◆ Items from a data source ◆
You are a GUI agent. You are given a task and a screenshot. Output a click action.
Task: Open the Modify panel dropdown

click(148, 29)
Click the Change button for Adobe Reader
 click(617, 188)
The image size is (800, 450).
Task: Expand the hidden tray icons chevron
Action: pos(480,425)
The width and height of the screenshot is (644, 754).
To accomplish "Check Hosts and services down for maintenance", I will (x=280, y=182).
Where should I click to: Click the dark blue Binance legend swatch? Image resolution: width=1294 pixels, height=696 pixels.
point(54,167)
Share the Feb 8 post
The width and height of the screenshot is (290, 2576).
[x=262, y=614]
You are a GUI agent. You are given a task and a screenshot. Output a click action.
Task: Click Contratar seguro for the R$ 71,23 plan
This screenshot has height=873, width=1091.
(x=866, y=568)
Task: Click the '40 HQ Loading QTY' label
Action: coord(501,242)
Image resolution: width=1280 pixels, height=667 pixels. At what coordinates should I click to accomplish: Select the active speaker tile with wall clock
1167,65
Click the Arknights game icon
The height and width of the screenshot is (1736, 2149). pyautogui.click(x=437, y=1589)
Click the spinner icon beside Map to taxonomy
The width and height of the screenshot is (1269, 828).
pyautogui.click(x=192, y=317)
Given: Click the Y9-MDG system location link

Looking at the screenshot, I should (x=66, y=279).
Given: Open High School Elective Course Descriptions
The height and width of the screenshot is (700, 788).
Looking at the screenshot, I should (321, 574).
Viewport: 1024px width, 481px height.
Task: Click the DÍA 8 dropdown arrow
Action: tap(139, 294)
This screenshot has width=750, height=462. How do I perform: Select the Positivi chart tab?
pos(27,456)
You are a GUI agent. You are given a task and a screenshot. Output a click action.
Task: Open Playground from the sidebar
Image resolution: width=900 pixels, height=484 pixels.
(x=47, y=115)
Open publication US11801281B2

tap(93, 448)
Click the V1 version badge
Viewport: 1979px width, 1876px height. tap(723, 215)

◆ PROBLEM DESCRIPTION ◆
What you return must match the data above character for character.

◆ FINISHED EXERCISE ◆
You are a GUI agent. You are given a task and a screenshot. Output a click action.
Task: Open the Modify panel dropdown

click(148, 29)
Click the Change button for Adobe Reader
 click(617, 188)
The image size is (800, 450).
Task: Expand the hidden tray icons chevron
Action: pos(480,425)
The width and height of the screenshot is (644, 754).
To accomplish "Check Hosts and services down for maintenance", I will (x=280, y=182).
Where should I click to: Click the dark blue Binance legend swatch? Image resolution: width=1294 pixels, height=696 pixels.
point(54,167)
Share the Feb 8 post
The width and height of the screenshot is (290, 2576).
[x=262, y=614]
You are a GUI agent. You are given a task and a screenshot. Output a click action.
Task: Click Contratar seguro for the R$ 71,23 plan
This screenshot has height=873, width=1091.
(x=866, y=568)
Task: Click the '40 HQ Loading QTY' label
Action: coord(501,242)
Image resolution: width=1280 pixels, height=667 pixels. At what coordinates should I click to accomplish: Select the active speaker tile with wall clock
1167,65
Click the Arknights game icon
The height and width of the screenshot is (1736, 2149). pyautogui.click(x=437, y=1589)
Click the spinner icon beside Map to taxonomy
The width and height of the screenshot is (1269, 828).
pyautogui.click(x=192, y=317)
Given: Click the Y9-MDG system location link

Looking at the screenshot, I should (x=66, y=279).
Given: Open High School Elective Course Descriptions
The height and width of the screenshot is (700, 788).
Looking at the screenshot, I should (321, 574).
Viewport: 1024px width, 481px height.
Task: Click the DÍA 8 dropdown arrow
Action: tap(139, 294)
This screenshot has width=750, height=462. How do I perform: Select the Positivi chart tab?
pos(27,456)
You are a GUI agent. You are given a task and a screenshot. Output a click action.
Task: Open Playground from the sidebar
Image resolution: width=900 pixels, height=484 pixels.
(x=47, y=115)
Open publication US11801281B2

tap(93, 448)
Click the V1 version badge
Viewport: 1979px width, 1876px height. tap(723, 215)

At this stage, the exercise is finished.